E aqui estão algumas razões.
Pela primeira vez na história, temos uma comissão papal equilibrada em relação ao gênero. Quando é que isso aconteceu antes?
Embora o porta-voz vaticano, o padre jesuíta Federico Lombardi, disse que a ideia da comissão de Francisco foi uma resposta "espontânea" a uma pergunta em um encontro internacional de irmãs católicas, eu não compro essa afirmação. Em primeiro lugar, nenhuma freira jamais faria uma pergunta-surpresa ao papa, especialmente em um fórum público. Em segundo lugar, as questões papais foram solicitadas às irmãs com meses de antecedência. Francisco já tinha levado em consideração a sua resposta muito cuidadosamente antes de respondê-la publicamente.
Em relação às comissões, a linha do tempo entre o anúncio e a seleção dos membros da comissão foi bastante curto. Os nomes foram rapidamente solicitados às irmãs católicas da União Internacional das Superioras Gerais e ao cardeal Gerhard Müller, da Congregação para a Doutrina da Fé. Depois, Francisco, "após intensa oração e madura reflexão", designou uma "Comissão para o Estudo do Diaconato das Mulheres" para explorar a história do diaconato feminino "nos primeiros tempos da Igreja".

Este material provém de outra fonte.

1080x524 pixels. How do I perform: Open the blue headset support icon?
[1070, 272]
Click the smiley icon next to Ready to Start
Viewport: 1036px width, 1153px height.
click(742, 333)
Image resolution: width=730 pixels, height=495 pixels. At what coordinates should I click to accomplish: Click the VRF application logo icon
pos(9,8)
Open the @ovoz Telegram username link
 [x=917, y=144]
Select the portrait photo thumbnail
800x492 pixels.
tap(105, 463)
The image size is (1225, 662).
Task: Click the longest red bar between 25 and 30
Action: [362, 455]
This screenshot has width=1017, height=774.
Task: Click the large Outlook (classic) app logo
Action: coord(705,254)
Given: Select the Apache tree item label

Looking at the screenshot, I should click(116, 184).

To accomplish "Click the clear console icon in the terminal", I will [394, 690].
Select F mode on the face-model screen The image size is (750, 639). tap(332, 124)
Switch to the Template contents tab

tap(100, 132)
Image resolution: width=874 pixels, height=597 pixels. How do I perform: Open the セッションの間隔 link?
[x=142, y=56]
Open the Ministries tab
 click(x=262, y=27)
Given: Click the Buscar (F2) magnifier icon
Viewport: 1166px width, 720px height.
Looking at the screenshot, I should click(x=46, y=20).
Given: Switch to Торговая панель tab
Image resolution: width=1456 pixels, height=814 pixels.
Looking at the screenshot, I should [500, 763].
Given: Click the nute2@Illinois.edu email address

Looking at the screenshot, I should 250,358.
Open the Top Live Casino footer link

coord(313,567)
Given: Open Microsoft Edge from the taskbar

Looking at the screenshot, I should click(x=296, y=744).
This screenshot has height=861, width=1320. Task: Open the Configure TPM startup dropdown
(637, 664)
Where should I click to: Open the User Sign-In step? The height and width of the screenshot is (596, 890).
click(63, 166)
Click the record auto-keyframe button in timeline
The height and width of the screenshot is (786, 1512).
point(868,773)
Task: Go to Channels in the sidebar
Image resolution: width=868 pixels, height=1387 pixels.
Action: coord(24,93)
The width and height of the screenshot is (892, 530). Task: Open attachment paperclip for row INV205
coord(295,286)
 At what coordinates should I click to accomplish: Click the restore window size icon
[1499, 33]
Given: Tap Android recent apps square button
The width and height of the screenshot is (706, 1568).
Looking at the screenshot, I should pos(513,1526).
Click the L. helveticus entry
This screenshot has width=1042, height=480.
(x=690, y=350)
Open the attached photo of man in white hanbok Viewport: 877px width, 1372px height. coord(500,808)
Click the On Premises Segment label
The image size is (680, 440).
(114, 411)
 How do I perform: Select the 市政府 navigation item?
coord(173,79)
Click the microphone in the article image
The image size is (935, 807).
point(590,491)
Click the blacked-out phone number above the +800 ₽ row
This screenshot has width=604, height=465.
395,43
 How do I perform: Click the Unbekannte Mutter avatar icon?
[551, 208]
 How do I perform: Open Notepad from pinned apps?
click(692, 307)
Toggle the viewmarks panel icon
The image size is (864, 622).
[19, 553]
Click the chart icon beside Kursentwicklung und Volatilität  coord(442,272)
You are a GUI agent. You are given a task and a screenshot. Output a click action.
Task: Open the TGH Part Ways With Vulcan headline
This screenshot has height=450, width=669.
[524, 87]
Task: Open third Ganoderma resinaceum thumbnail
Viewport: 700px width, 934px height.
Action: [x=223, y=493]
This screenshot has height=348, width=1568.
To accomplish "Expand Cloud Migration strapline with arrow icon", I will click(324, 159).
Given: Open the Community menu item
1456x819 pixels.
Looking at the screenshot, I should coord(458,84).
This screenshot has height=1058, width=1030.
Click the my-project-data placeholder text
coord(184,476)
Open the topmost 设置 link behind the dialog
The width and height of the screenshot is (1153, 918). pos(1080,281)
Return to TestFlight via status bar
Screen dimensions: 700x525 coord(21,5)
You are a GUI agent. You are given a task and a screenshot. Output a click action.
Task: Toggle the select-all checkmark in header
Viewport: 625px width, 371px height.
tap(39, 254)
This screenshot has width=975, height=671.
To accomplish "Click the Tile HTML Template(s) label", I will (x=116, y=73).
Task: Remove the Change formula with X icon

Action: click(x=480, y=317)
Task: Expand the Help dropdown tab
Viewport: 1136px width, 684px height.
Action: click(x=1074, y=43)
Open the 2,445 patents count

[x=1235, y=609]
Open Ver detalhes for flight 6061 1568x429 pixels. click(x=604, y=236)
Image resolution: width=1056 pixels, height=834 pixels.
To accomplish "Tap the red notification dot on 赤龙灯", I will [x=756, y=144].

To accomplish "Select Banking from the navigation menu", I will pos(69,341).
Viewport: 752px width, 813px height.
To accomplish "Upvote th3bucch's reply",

Para mim, isso diz que Francisco está levando a sério a necessidade de resolver o problema histórico e quer que isso seja feito rapidamente.
O intrigante é que o trabalho pesado sobre a história do diaconato feminino foi concluído há décadas, e Francisco provavelmente sabe disso. Note-se que ele não pediu que a própria congregação doutrinal formasse uma nova comissão. Em vez disso, ele disse que iria "pedir que a Congregação para a Doutrina da Fé me refira sobre os estudos sobre esse tema".
É bem sabido que Müller se opõe à ordenação de diaconisas. Müller diz que o diaconato está irrevogavelmente ligado ao sacerdócio. Se o sacramento das sagradas ordens não pode ser dado a sacerdotisas, então ele também não pode ser dado a diaconisas.
O problema com esse posicionamento é que, na história da Igreja primitiva – a que Francisco está tão ansioso para olhar –, as ordenações presbiterais e diaconais não estavam ligadas, porque a ordenação significava algo muito diferente no século IV do que hoje.
Por exemplo, em algumas comunidades dos séculos III e IV, os diáconos eram os administradores das propriedades eclesiais, e a sua autoridade ficava abaixo apenas à do bispo.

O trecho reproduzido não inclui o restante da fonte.